Anyone can submit an Arrow Improvement Proposal. The process is defined in AIP-001. Read it first if you want the full detail. This page is the practical walkthrough.

1. Read AIP-001 and existing proposals

AIP-001 is the canonical guide to the AIP process, formatting requirements, and style conventions. It's a Living AIP, so it's always up to date. Then browse the AIP Index to understand what's already been established — your proposal should build on the existing framework, not duplicate it.

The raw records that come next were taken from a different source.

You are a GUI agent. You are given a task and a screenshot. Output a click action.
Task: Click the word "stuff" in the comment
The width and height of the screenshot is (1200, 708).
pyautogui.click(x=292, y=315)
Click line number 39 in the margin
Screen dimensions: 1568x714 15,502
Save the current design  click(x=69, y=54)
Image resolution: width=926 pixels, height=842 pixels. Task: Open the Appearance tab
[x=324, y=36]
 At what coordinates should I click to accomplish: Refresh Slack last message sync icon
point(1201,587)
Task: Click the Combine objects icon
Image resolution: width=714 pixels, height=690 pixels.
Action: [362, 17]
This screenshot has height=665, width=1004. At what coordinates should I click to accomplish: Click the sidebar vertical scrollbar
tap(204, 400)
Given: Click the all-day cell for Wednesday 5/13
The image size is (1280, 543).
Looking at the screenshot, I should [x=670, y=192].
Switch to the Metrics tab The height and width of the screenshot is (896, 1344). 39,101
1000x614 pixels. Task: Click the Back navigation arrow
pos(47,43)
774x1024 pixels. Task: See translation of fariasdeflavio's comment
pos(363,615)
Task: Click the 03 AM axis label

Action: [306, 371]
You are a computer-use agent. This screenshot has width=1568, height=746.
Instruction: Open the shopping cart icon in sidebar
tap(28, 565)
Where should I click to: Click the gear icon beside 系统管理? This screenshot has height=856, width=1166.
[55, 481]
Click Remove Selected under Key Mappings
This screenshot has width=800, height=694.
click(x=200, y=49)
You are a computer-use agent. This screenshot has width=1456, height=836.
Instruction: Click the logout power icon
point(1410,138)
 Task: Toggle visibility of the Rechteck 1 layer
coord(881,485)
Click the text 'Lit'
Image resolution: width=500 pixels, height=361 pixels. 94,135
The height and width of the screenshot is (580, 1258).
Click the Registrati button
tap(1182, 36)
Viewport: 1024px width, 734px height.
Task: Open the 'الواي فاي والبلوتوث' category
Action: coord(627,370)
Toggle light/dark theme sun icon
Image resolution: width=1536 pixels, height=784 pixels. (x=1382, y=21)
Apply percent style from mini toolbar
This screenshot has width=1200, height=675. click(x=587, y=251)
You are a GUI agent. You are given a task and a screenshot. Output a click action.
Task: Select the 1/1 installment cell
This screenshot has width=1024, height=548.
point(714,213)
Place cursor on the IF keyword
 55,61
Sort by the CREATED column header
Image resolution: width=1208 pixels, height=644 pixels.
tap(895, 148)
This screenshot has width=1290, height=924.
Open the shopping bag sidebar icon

2. Discuss your idea first

Before writing a formal proposal, post your idea in the DAO forum or raise it in Discord. Early feedback surfaces objections before you've invested time in writing, and it gives the community a heads-up before the formal vote.

3. Write your AIP

Clone the dao-aips repository and copy the AIP template. A complete AIP includes:

  • Preamble — Title, author(s), type, status (Draft), and creation date
  • Abstract — One or two sentences describing what the proposal does
  • Motivation — Why this change is needed and what problem it solves
  • Specification — The full operational or technical description of the change
  • Rationale — Why this approach over alternatives
  • Backwards Compatibility — Any impact on existing processes, contracts, or systems

Name your file AIP-XXX.md — AIP Editors will assign the number. Use the same zero-padded three-digit format as existing AIPs (e.g. AIP-010.md).

4. Open a pull request

Submit a PR to the dao-aips repository. AIP Editors will review the PR for formatting and completeness, then merge it with Draft status. They won't evaluate whether the idea is good — that's for the community.

5. Engage during Review

Once merged, your AIP enters Review status. A corresponding thread should exist (or be created) on the DAO forum. Respond to questions, revise the proposal based on feedback, and keep the community updated on any changes.

6. Request Last Call

When you believe the AIP is ready and feedback has been addressed, ask an AIP Editor to move it to Last Call. This is a final notice period — typically one week — for any remaining objections before the vote is scheduled.

7. Snapshot vote

After Last Call, an AIP Editor creates the vote on Snapshot. The vote runs for 7 days (with a 1-day delay), requires 2,000,000 ARROW quorum, and uses For / Against / Abstain choices.

If the vote passes, your AIP is marked Final (or Living if it's meant to be updated over time) and becomes part of how Arrow operates.